At a high level, a verification flow looks like this:

1. The wallet displays a Device Engagement QR code (CBOR-encoded, base64url URI)
2. The reader parses it to get the wallet’s ephemeral public key and BLE parameters
3. Both sides perform ECDH key exchange to derive session keys
4. The reader sends an encrypted credential request over BLE
5. The wallet responds with a COSE_Encrypt0 payload containing the signed document
6. The reader decrypts, verifies the issuer signature, and validates value digests

Everything runs over Bluetooth Low Energy, with CBOR as the wire format and COSE for all signing and encryption. Let’s go through each layer.

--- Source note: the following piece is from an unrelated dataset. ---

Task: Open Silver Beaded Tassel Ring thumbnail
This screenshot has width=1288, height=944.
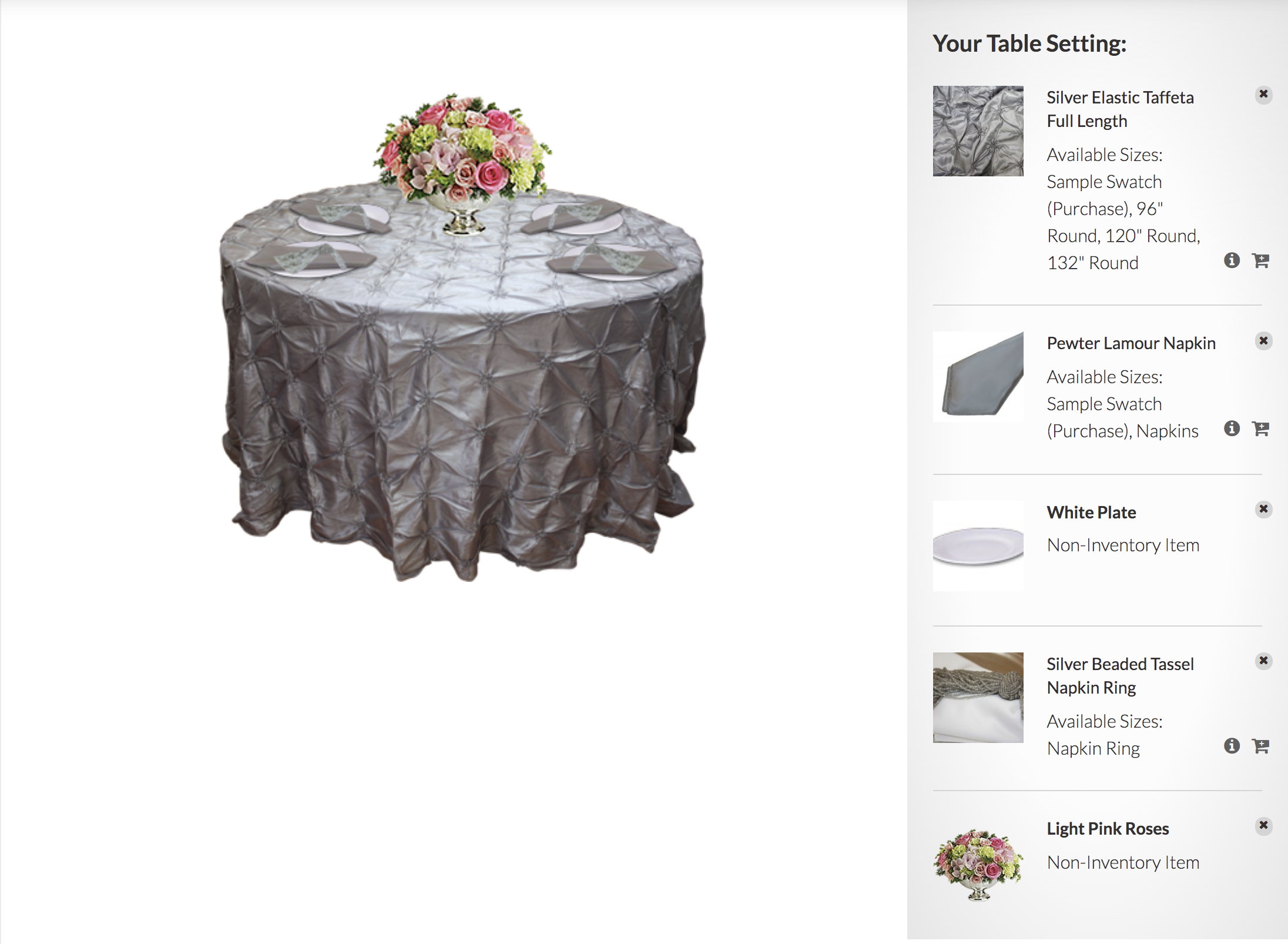Action: (978, 698)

Parsing the Device Engagement QR Code

The QR code contains a URI like mdoc:owBjMS4wAYIB... (base64url-encoded CBOR). Parsing it is the first challenge — the CBOR is often doubly-encoded (tagged type 24 wrappers):

// From device-engagement.js
export function parseDeviceEngagement(uri) {
  // Strip the "mdoc:" scheme and any laser scanner artifacts
  const raw = uri.replace(/^mdoc:/, "").replace(/\s/g, "");

  // Decode base64url → bytes → CBOR
  const bytes = base64urlDecode(raw);
  let engagement = CBOR.decode(bytes);

  // Handle CBOR Tagged (type 24) double-encoding
  if (engagement instanceof CBOR.Tagged && engagement.tag === 24) {
    engagement = CBOR.decode(engagement.value);
  }

  // Extract BLE parameters: service UUID, device address
  const bleOptions = extractBleOptions(engagement);
  // Extract wallet's ephemeral EC2 public key (COSE_Key format)
  const eDeviceKey = extractEDeviceKey(engagement);

  return { engagement, bleOptions, eDeviceKey };
}

The eDeviceKey here is the wallet’s ephemeral public key, encoded as a COSE_Key structure — a CBOR map with numeric keys defined by RFC 9052. Key type 2 = EC2, curve 1 = P-256.

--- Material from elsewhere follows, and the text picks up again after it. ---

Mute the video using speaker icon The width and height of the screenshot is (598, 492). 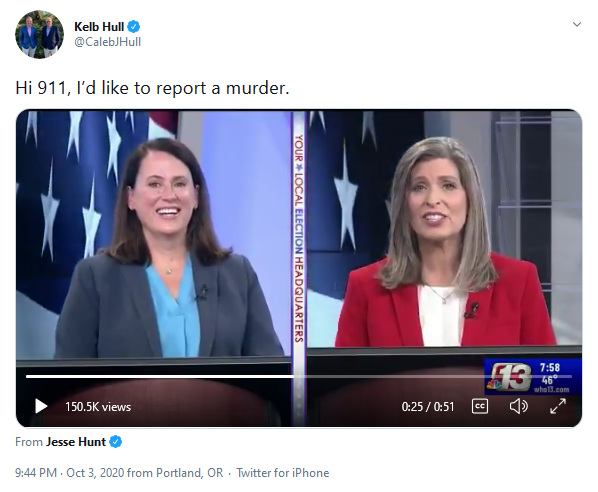[x=519, y=406]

Session Establishment: ECDH + HKDF

Once we have the wallet’s ephemeral public key, we generate our own ephemeral key pair and perform ECDH to derive a shared secret. This shared secret is then fed into HKDF to produce two session keys — one for each direction.

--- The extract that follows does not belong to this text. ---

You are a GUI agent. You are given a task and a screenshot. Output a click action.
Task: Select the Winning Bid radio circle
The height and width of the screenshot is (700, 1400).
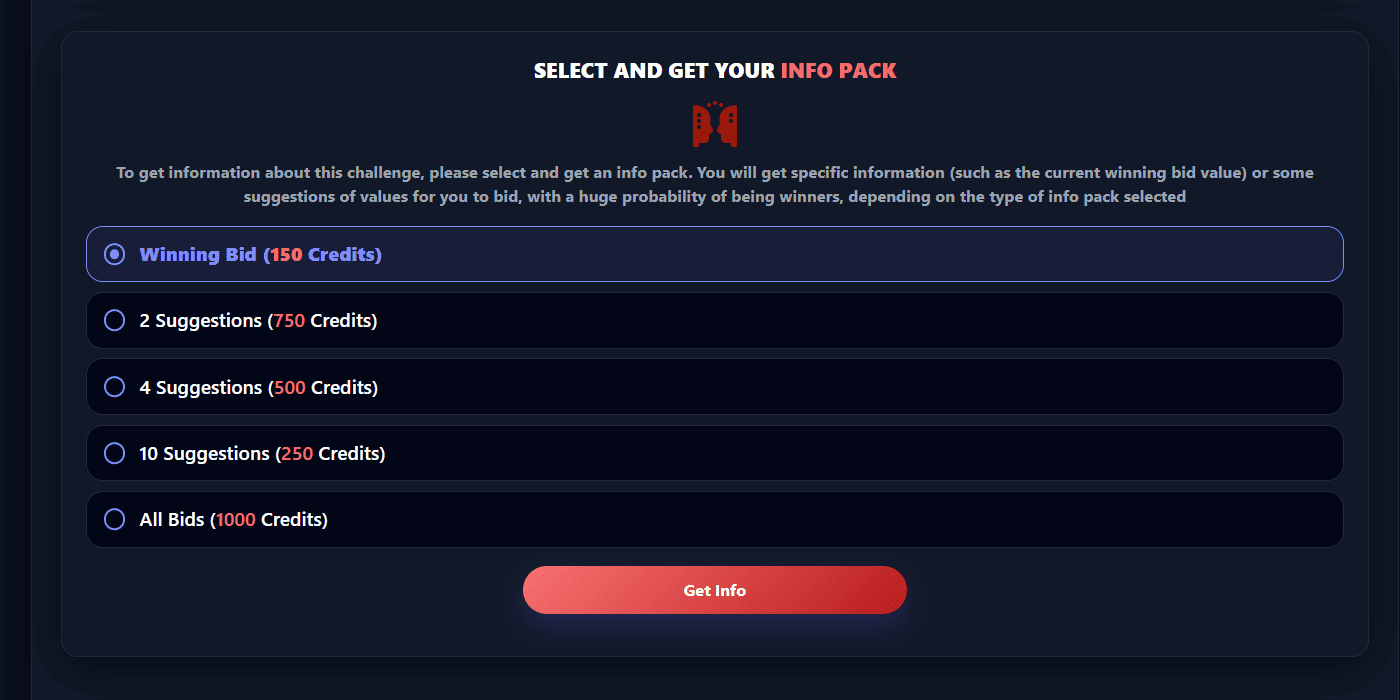tap(115, 254)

// From session-establishment.js
export async function establishSession(eDeviceKeyCoseKey, docTypes) {
  // 1. Generate reader ephemeral key pair (P-256)
  const readerKeyPair = await crypto.subtle.generateKey(
    { name: "ECDH", namedCurve: "P-256" },
    true,
    ["deriveKey", "deriveBits"]
  );

  // 2. Import wallet's public key from COSE_Key
  const eDeviceKeyJwk = coseKeyToJwk(eDeviceKeyCoseKey);
  const eDevicePublicKey = await crypto.subtle.importKey(
    "jwk", eDeviceKeyJwk,
    { name: "ECDH", namedCurve: "P-256" },
    false, []
  );

  // 3. ECDH → shared secret (32 bytes for P-256)
  const sharedSecretBits = await crypto.subtle.deriveBits(
    { name: "ECDH", public: eDevicePublicKey },
    readerKeyPair.privateKey,
    256
  );

  // 4. Build SessionTranscript (per ISO 18013-5 §9.1.5.1)
  //    This is the HKDF "info" and serves as AAD for the encrypted channel
  const sessionTranscript = buildSessionTranscript(
    engagement,
    readerKeyPair.publicKey
  );
  const transcriptBytes = CBOR.encode(sessionTranscript);

  // 5. Derive session keys via HKDF-SHA256
  //    Two keys: SKReader (reader→device) and SKDevice (device→reader)
  const skReader = await hkdfDerive(sharedSecretBits, transcriptBytes, "SKReader");
  const skDevice = await hkdfDerive(sharedSecretBits, transcriptBytes, "SKDevice");

  // 6. Build encrypted request, return CBOR-encoded session data
  const encryptedRequest = await buildEncryptedRequest(docTypes, skReader);
  return { sessionData: encodedSessionData, skDevice };
}

The SessionTranscript is important: it binds the session keys to the specific engagement — preventing replay attacks across different sessions.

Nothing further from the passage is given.